*** DATA TO PROCESS Section Begins ***

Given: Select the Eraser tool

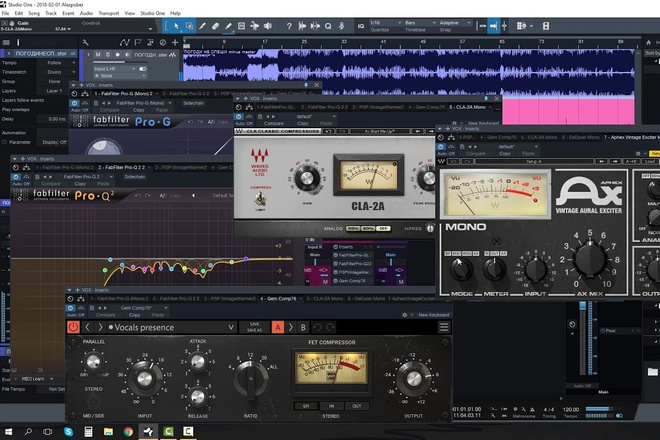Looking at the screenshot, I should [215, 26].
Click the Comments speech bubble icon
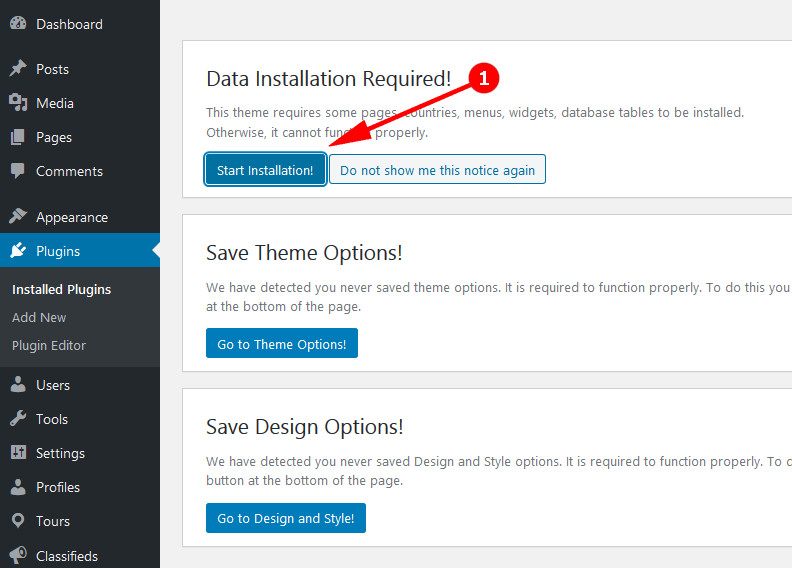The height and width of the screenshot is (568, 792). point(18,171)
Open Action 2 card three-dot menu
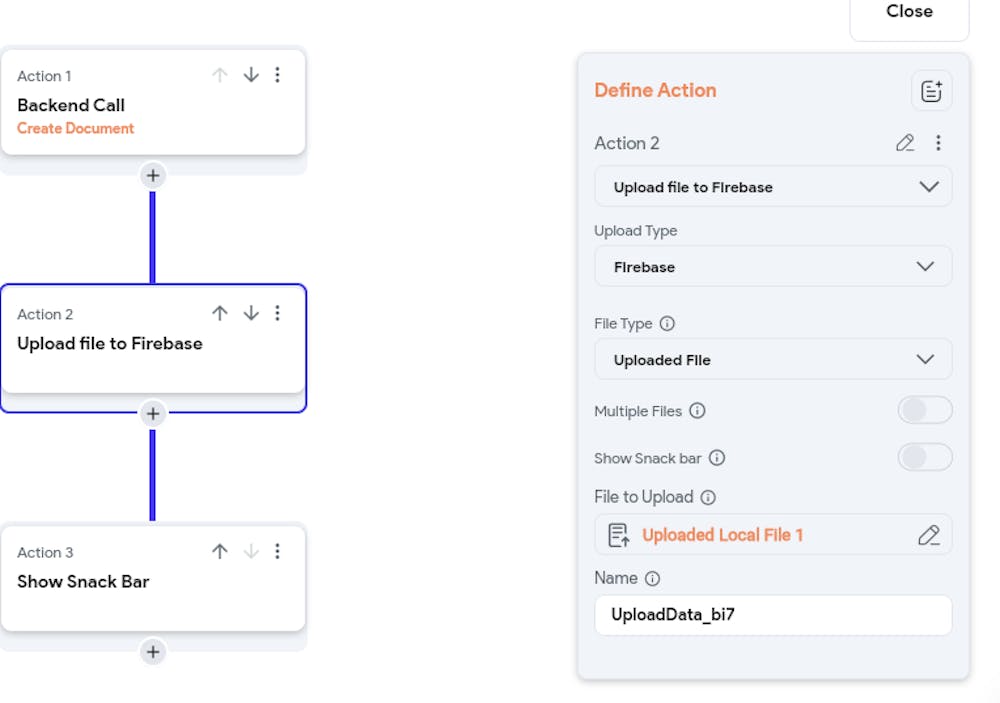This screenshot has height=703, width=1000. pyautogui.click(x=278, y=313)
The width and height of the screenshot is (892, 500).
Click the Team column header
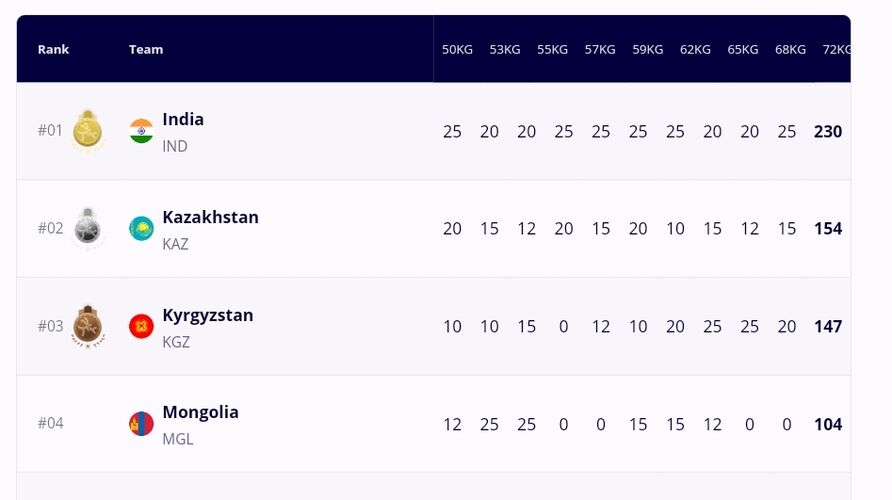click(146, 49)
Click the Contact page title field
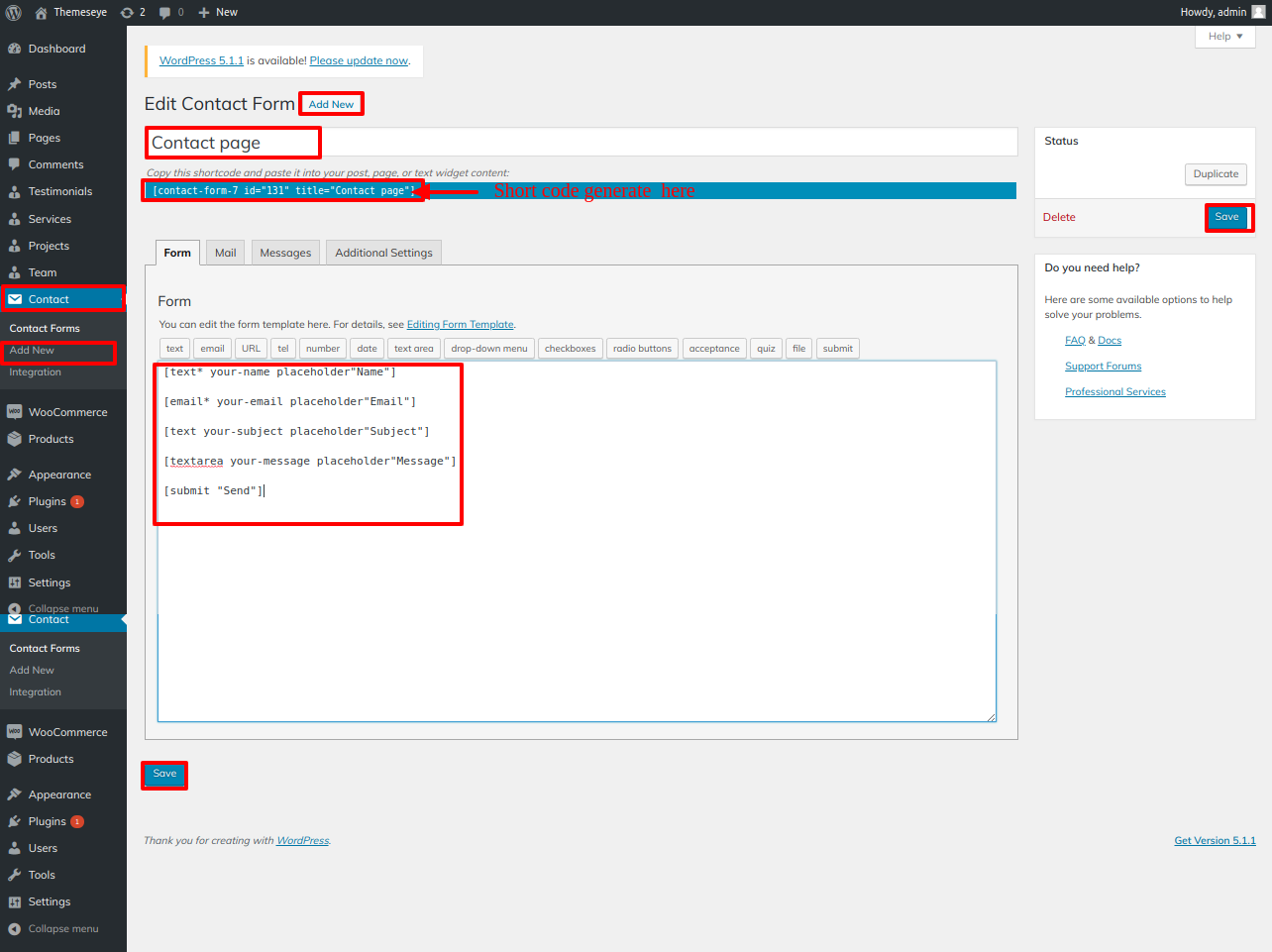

*** DATA TO PROCESS Section Ends ***

■ EXERCISE ■
Write every line above out again exactly; pictures do not belong in the copy.

■ PROBLEM SOLUTION ■
Given: Select the Eraser tool

Looking at the screenshot, I should [215, 26].
Click the Comments speech bubble icon
The height and width of the screenshot is (568, 792). point(18,171)
Open Action 2 card three-dot menu
This screenshot has height=703, width=1000. pyautogui.click(x=278, y=313)
The width and height of the screenshot is (892, 500).
Click the Team column header
click(146, 49)
Click the Contact page title field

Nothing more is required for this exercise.